TO BĘDZIE TRYLOGIA!!!!podjąłem tą decyzję i niezmiernie się cieszę...po zobaczeniu tak miłych słów od razu wiedziałem co robić...dziękuje kochani...to tylko dla was... a dla negujących niedowiarków " Jeszcze wam pokażę co umiem , jeszcze gęby wam opadną"

piątek, 14 września 2012

Opuszczona Kostnica rozdział 13

                                                              Wielkie odkrycie


Bob i Chris nie mieli innego wyjścia , byli zmuszeni uciekać przed nieznajomymi...

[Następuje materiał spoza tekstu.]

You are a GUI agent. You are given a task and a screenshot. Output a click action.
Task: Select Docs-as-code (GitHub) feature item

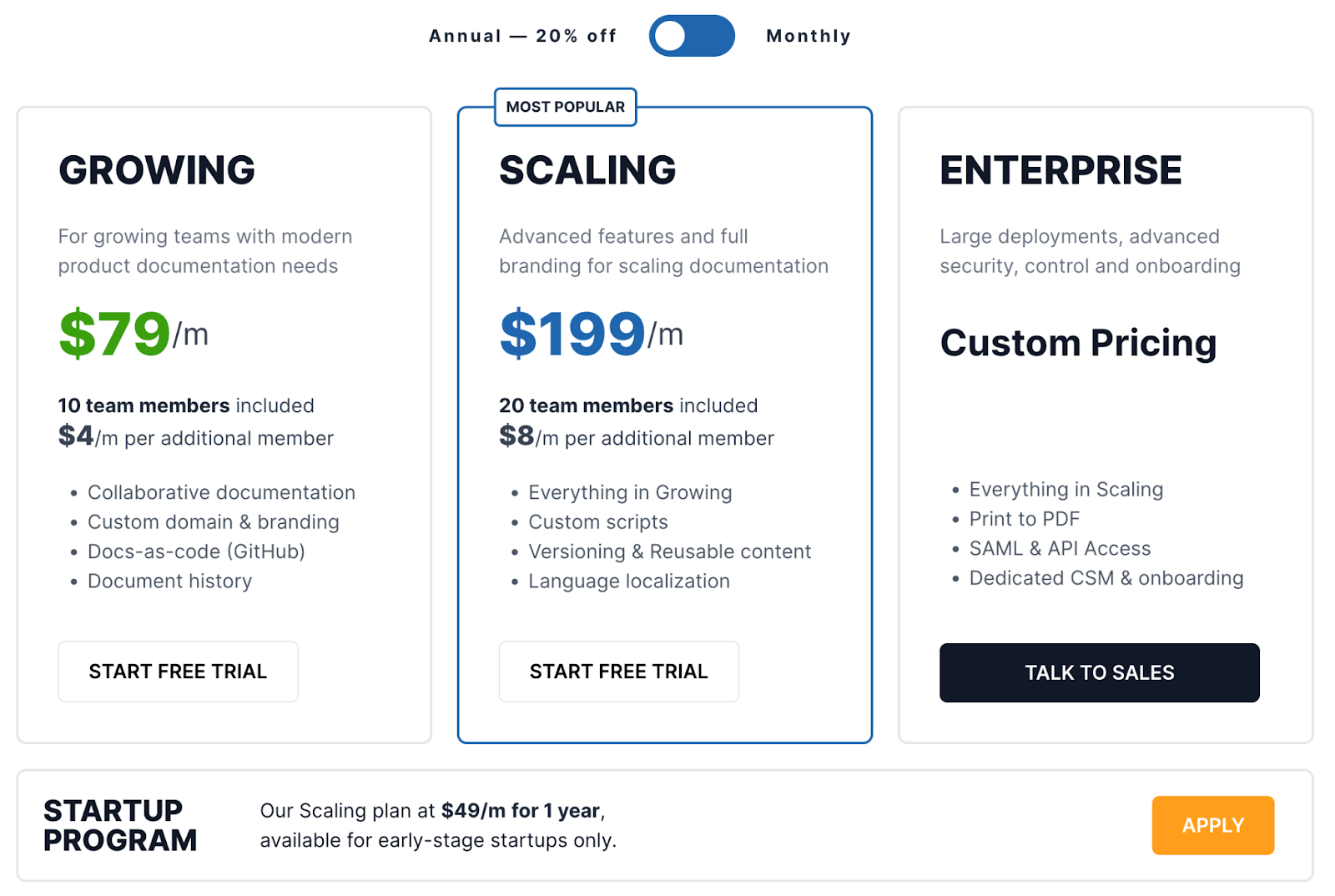196,551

                                                                        *    *    *
Również uciekli do lasu , niemiłego towarzystwa dotrzymywali im goniący mężczyźni . Kiedy bohaterska dwójka dogoniła trzeciego nieznajomi słabli , lecz co prawda biegli dalej co nie dawało wytchnienia chłopakom . Wokół zapadł mrok a wiatr zaczął nieznacznie przyspieszać . Panowała cisza gdyż nie było już słychać dźwięku "tamtych" . Rozejrzeli się na jednym z pagórków by ogarnąć sytuacje . Zobaczyli ich...

-Są . - oświadczył Bob

-Gdzie ? - pytał Andy

-Tam ślepoto ! - odparł

-Cicho bo nas usłyszą . - wtrącił się Chris 

Stali pod jakąś wydmą zasłoniętą mchami porostami itp. 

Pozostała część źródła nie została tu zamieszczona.